[Stored items]
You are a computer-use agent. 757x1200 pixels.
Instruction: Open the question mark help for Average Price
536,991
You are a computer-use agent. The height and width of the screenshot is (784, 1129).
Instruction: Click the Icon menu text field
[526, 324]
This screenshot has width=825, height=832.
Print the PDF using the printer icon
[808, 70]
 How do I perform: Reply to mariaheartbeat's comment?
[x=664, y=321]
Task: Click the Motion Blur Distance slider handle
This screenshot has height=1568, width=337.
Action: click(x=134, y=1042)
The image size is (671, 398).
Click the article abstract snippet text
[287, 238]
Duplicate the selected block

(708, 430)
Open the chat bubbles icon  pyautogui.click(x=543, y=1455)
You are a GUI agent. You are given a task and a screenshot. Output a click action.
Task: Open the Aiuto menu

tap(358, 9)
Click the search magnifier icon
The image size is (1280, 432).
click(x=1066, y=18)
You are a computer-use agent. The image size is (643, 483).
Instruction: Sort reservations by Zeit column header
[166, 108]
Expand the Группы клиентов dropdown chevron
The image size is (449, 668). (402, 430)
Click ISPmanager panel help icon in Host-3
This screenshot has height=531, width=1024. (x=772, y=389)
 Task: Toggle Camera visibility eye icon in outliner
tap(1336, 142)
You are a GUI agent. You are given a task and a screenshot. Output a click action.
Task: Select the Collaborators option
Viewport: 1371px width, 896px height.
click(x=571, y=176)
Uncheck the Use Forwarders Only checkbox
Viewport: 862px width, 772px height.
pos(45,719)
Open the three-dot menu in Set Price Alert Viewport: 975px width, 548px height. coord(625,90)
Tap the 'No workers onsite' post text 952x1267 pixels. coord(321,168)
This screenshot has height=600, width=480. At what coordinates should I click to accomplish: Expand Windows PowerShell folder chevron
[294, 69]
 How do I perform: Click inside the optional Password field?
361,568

What you are asked to do: Every line from the one containing "Viewport: 862px width, 772px height." through the last line of the entries should be output exactly; nothing else belongs in the reply.

Written answer:
Viewport: 862px width, 772px height.
pos(45,719)
Open the three-dot menu in Set Price Alert Viewport: 975px width, 548px height. coord(625,90)
Tap the 'No workers onsite' post text 952x1267 pixels. coord(321,168)
This screenshot has height=600, width=480. At what coordinates should I click to accomplish: Expand Windows PowerShell folder chevron
[294, 69]
 How do I perform: Click inside the optional Password field?
361,568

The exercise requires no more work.